Transport From Golgi apparatus to Lysosomes
Transport From GA to Lysosomes
Proteins, lipids and polysaccharides are transported from the Golgi apparatus to their final destinations through the secretory pathway. Proteins are sorted into different kinds of transport vesicles, which bud from the trans Golgi network and deliver their contents to the appropriate cellular locations. Some proteins are carried from the Golgi apparatus to the plasma membrane by a constitutive secretory pathway and some proteins are transported to the cell surface by a distinct pathway of regulated secretion or are specifically targeted to other intracellular destinations, such as lysosomes in animal cells or vacuoles in yeast.
Proteins are sorted into the regulated secretory pathway in the trans Golgi network, where they are packaged into specialized secretory vesicles. These immature secretory vesicles are larger than the transport vesicles, often fuses with each other while further processing their protein contents. The sorting of proteins into the regulated secretory pathway appears to involve the recognition of signal patches shared by multiple proteins that enter this pathway. The cisternal maturation model proposed for transport of proteins through the Golgi apparatus deals with the fact that the cisternae of the Golgi apparatus move by being built at the cis face and destroyed at the trans face. Vesicles from the endoplasmic reticulum fuse with each other to form a cisterna at the cis face, consequently this cisterna would appear to move through the Golgi stack when a new cisterna is formed at the cis face. This model is supported by the fact that structures larger than the transport vesicles, such as collagen rods, were observed microscopically to progress through the Golgi apparatus.
The vesicular transport model views the Golgi as a very stable organelle, divided into compartments in the cis to trans direction. Membrane bound carriers transport material between the endoplasmic reticulum and the different compartments of the Golgi. Experimental evidence includes the abundance of small vesicles also known as shuttle vesicles in proximity to the Golgi apparatus. To direct the vesicles, actin filaments connect packaging proteins to the membrane to ensure that they fuse with the correct compartment. The cisternal maturation model and the vesicular transport model may actually work in conjuction with each other and sometimes referred to as the combined model.
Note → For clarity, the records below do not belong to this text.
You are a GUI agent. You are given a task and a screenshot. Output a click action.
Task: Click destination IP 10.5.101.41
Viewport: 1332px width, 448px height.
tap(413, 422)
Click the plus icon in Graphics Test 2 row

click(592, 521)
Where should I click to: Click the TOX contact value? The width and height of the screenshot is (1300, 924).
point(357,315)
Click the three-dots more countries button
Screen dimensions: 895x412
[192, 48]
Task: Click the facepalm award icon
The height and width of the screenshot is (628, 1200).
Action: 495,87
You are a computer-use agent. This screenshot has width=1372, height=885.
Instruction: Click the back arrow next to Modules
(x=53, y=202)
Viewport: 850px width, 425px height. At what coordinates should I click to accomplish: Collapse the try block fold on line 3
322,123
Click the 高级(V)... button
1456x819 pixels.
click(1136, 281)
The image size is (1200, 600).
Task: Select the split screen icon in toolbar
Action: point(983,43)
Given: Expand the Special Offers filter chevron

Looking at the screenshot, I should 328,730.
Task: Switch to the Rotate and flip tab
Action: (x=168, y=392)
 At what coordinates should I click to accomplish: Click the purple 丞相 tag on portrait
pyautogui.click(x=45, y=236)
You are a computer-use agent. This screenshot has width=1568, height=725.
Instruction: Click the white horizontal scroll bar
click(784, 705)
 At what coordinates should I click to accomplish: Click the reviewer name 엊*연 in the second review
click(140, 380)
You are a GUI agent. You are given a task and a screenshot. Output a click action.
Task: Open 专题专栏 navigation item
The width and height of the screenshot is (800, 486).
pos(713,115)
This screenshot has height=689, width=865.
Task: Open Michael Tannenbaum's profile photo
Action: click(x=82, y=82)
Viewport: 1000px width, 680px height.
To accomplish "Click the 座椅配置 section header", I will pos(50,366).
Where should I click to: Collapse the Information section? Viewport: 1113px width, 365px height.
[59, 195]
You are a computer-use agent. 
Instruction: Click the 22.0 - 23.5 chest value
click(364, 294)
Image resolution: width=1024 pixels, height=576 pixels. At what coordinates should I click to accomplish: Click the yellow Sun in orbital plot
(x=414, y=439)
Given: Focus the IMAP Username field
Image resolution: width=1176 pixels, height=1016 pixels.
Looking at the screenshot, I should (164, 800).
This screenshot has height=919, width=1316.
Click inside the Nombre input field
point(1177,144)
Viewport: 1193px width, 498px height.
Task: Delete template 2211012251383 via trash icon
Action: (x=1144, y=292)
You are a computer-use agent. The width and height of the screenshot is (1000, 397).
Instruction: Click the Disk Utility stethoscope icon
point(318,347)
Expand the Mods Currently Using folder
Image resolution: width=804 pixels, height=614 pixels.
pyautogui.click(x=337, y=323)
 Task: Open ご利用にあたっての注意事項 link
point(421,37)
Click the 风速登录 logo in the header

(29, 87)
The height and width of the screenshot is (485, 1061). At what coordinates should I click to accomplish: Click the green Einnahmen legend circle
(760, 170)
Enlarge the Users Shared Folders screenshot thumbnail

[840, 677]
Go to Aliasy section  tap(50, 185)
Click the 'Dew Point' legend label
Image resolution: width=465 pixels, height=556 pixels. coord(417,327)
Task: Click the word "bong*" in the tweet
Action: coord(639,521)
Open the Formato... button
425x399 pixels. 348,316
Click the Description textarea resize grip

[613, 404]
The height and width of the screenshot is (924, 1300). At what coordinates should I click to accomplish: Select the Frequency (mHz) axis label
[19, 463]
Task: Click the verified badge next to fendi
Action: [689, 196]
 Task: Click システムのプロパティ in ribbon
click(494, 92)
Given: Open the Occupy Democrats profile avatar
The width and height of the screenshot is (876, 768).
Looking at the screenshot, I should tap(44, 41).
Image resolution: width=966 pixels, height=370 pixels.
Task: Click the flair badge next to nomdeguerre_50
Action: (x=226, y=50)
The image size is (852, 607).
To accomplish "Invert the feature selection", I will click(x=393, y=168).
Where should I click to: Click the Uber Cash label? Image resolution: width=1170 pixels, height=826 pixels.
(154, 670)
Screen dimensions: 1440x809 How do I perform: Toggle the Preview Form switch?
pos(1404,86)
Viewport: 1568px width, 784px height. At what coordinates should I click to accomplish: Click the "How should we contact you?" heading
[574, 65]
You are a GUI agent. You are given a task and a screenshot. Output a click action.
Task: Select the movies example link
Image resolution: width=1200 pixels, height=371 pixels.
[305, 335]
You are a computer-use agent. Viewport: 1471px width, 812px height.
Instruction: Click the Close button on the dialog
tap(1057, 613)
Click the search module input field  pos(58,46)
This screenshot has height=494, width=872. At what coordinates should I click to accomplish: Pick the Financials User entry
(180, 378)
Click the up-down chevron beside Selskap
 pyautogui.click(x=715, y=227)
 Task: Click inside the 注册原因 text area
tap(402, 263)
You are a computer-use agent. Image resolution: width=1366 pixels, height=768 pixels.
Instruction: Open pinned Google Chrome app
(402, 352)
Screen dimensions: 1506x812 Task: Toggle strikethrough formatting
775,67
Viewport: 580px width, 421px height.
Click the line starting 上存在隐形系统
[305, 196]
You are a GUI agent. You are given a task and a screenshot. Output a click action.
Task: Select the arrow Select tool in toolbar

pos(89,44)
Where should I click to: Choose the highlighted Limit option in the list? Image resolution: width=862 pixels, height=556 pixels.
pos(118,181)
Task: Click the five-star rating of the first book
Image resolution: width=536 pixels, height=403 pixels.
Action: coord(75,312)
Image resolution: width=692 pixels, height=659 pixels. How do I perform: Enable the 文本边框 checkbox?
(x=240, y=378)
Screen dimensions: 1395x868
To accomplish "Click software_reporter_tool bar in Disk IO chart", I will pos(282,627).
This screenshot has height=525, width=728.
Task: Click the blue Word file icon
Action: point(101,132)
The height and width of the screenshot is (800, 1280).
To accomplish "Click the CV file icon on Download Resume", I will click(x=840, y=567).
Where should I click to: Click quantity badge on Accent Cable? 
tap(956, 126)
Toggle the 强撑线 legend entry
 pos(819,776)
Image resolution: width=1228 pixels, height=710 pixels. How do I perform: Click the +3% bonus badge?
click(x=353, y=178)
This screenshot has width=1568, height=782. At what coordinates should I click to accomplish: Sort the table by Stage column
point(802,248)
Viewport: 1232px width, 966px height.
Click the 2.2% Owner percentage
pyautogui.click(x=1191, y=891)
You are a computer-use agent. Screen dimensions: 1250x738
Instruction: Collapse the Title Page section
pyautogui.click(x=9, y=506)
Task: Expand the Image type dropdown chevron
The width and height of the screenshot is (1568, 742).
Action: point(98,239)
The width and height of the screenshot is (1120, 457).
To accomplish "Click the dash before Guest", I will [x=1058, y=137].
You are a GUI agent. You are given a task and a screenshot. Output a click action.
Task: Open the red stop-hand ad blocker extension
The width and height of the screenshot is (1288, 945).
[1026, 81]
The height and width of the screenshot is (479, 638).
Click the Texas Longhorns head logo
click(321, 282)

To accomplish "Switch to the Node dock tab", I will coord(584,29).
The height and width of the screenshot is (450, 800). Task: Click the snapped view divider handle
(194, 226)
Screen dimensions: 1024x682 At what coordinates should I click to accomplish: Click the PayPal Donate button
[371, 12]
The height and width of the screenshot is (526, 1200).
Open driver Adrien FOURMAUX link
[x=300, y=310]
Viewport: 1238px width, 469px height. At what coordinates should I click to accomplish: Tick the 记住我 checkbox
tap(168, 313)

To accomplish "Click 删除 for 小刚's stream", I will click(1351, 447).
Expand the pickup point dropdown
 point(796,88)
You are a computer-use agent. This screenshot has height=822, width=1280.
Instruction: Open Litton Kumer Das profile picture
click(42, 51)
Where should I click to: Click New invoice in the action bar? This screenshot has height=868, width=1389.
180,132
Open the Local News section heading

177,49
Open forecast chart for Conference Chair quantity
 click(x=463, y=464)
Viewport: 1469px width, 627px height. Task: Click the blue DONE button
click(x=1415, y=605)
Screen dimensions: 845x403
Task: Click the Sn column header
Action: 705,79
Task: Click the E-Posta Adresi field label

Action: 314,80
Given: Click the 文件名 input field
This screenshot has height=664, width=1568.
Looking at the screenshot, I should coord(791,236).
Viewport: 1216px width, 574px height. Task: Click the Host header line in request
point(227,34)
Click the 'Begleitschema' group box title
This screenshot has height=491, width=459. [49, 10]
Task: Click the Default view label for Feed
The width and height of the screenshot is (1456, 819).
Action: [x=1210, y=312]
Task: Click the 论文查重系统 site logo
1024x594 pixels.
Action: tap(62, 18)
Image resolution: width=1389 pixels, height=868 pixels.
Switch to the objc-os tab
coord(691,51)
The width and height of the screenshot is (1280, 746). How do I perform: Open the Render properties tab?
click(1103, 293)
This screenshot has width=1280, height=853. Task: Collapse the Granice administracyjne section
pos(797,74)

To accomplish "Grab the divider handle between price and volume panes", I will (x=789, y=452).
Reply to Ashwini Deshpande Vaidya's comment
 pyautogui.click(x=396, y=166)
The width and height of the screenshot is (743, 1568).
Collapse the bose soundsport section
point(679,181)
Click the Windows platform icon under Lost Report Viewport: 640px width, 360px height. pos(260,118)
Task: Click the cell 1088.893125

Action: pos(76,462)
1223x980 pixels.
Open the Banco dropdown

The vesicles that leave the rough endoplasmic reticulum are transported to the cis face of the Golgi apparatus, where they fuse with the Golgi membrane and empty their contents into the lumen. Once inside the lumen, the molecules are modified, then sorted for transport to their next destinations. The Golgi apparatus tends to be larger and more numerous in cells that synthesise and secrete large amounts of substances; for example, the plasma B cells and the antibody secreting cells of the immune system have prominent Golgi complexes. Those proteins destined for areas of the cell other than either the endoplasmic reticulum or Golgi apparatus are moved towards the trans face, to a complex network of membranes and associated vesicles known as the trans- Golgi network (TGN). This area of the Golgi is the point at which proteins are sorted and shipped to their intended destinations by their placement into one of at least three different types of vesicles, depending upon the molecular marker they carry.